Abstract Clonal fitness and survival models for checkpoint blockade response prediction have recently been proposed on the basis of ranking neoepitopes via an interaction between a proxy of T-cell recognition, a nonlinear function of neoepitope sequence similarity to known antigens, and neoantigen relative MHC binding affinity. In this work we examine the SKCM (n = 337) and NSCLC (n = 305) TCGA datasets to explicitly test if sequence similarity to known antigens from the IEDB is associated with tumor infiltrating lymphocyte (TIL) burden in patients, as measured by TCR sequencing and CDR reconstruction in RNA-seq data. We find that there is no statistically significant association between either the inferred clonality or magnitude of TIL response and neoepitope sequence similarity to known antigens. We do, however, find significant, moderate associations of TIL response to neoepitope burden. Further, we examined the LIHC (n = 193) and UCEC (n = 245) TCGA cohorts to explicitly derive tumor and virally derived epitopes (HepB, HPV respectively) and ranked their relative predicted MHC binding affinity profiles. We find a greater MHC binding affinity bias exists towards neoepitopes compared to virally derived peptides in a natural setting where both viral and tumor antigens are simultaneously present. Moreover, we find low and significant associations between TIL burden and overall neoepitope burden, but no association with overall viral epitope or expression burden. Finally, we used multiregionally sampled data (12 patients, 72 regions) from HepB-positive HCC liver cancer patients to confirm preferential MHC binding affinity and TIL response bias towards neoepitopes still holds and is significant.
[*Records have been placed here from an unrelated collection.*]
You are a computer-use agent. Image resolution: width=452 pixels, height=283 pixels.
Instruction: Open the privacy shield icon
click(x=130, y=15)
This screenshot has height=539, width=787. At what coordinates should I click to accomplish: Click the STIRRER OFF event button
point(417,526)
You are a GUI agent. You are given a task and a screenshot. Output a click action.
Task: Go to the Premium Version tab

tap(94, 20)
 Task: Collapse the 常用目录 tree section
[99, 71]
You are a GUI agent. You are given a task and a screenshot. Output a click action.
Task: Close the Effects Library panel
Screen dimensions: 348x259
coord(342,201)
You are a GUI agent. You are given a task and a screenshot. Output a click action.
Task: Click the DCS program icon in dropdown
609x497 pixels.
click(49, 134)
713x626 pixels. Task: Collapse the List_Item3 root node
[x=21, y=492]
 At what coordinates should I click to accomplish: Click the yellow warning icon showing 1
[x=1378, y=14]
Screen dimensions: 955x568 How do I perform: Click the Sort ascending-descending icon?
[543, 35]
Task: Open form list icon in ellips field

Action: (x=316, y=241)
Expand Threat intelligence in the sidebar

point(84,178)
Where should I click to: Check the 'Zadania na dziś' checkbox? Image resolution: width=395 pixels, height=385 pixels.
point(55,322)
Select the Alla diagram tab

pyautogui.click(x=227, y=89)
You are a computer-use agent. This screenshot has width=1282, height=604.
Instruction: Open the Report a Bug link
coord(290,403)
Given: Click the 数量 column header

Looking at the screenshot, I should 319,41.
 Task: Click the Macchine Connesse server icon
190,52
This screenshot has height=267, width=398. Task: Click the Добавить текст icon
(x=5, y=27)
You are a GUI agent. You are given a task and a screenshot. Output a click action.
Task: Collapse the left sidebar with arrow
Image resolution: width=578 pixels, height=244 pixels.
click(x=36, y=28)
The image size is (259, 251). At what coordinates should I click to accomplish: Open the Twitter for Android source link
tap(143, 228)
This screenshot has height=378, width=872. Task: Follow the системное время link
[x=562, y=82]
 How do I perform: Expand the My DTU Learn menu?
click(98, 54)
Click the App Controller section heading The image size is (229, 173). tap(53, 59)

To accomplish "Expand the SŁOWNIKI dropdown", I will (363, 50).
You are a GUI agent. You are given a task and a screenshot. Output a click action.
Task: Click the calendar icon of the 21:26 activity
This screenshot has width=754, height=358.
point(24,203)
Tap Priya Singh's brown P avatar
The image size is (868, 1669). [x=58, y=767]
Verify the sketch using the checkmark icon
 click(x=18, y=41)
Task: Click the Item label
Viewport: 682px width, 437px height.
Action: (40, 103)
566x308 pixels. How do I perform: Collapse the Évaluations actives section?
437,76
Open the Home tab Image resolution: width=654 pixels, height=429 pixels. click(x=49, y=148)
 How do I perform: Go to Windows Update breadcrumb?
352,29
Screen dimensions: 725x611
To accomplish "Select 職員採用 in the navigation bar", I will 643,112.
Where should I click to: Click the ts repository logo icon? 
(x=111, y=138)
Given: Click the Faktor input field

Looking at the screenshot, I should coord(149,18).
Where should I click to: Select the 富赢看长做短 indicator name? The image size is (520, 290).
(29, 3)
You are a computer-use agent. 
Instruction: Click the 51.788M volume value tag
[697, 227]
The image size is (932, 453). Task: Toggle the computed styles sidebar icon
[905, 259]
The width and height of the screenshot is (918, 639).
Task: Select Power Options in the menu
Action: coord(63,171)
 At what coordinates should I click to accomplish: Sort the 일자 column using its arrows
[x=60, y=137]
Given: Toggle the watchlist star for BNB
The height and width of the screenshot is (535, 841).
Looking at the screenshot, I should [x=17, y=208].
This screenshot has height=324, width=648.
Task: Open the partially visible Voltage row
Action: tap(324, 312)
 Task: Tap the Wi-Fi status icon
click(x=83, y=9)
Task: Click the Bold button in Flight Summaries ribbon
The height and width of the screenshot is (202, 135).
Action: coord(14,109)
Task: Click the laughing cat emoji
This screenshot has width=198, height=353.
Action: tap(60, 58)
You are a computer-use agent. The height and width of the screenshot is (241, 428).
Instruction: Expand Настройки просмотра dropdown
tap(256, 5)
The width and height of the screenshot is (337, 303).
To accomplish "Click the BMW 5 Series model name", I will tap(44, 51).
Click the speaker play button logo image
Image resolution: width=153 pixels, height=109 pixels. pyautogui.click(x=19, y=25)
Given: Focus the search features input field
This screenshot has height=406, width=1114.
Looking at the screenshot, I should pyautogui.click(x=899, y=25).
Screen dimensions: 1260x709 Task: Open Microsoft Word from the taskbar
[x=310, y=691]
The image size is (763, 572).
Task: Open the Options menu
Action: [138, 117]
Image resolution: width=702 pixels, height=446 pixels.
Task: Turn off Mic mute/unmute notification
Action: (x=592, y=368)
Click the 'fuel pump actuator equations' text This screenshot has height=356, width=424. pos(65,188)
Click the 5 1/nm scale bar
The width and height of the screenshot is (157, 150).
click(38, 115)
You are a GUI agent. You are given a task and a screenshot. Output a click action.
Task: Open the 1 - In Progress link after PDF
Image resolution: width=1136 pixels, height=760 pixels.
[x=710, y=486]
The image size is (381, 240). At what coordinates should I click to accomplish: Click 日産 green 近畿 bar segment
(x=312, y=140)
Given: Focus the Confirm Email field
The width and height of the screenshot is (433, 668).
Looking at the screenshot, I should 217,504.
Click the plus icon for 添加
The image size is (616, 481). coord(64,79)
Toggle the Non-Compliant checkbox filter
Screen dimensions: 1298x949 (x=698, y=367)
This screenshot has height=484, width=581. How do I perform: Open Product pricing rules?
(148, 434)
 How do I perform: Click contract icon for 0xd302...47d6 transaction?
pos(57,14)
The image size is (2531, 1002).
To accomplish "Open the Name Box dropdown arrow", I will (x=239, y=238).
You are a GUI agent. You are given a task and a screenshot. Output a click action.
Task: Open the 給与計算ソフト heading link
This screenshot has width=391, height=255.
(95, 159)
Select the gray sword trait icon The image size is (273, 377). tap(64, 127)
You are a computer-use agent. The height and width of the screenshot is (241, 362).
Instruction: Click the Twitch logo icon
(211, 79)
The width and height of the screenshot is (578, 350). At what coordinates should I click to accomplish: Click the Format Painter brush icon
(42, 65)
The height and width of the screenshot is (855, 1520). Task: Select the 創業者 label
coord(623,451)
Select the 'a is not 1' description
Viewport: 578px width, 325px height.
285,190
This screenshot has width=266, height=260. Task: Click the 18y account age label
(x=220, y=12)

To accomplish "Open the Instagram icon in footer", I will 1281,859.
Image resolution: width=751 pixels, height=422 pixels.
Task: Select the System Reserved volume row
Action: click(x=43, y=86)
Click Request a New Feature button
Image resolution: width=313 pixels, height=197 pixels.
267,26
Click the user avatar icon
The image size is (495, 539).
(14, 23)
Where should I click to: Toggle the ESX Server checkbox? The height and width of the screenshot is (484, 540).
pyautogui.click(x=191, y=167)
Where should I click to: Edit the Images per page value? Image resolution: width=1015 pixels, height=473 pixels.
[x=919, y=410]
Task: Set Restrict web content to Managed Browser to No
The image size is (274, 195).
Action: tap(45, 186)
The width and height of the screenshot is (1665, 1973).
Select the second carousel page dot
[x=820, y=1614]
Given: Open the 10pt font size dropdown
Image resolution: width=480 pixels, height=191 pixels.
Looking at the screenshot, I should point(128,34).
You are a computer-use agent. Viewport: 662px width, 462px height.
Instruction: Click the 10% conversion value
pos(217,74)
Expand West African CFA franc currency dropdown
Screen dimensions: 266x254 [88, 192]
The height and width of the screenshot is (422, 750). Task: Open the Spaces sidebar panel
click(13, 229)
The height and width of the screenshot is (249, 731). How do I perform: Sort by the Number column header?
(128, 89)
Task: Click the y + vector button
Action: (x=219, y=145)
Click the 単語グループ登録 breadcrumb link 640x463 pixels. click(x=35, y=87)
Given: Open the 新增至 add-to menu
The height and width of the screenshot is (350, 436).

Our results suggest that neoepitopes dominate in their recruitment potential of, and association with, TIL burden compared to viral-cofactors. They also suggest that neoepitope sequence similarity to known antigens does not recapitulate patient TIL burden to first approximation. Citation Format: Adrian Bubie, Nicholas Akers, Augusto Villanueva, Bojan Losic. Validating sequence similarity-driven neoepitope fitness models via immunogenomics on TCGA and multiregional tumor data [abstract]. In: Proceedings of the Fourth CRI-CIMT-EATI-AACR International Cancer Immunotherapy Conference: Translating Science into Survival; Sept 30-Oct 3, 2018; New York, NY. Philadelphia (PA): AACR; Cancer Immunol Res 2019;7(2 Suppl):Abstract nr B071.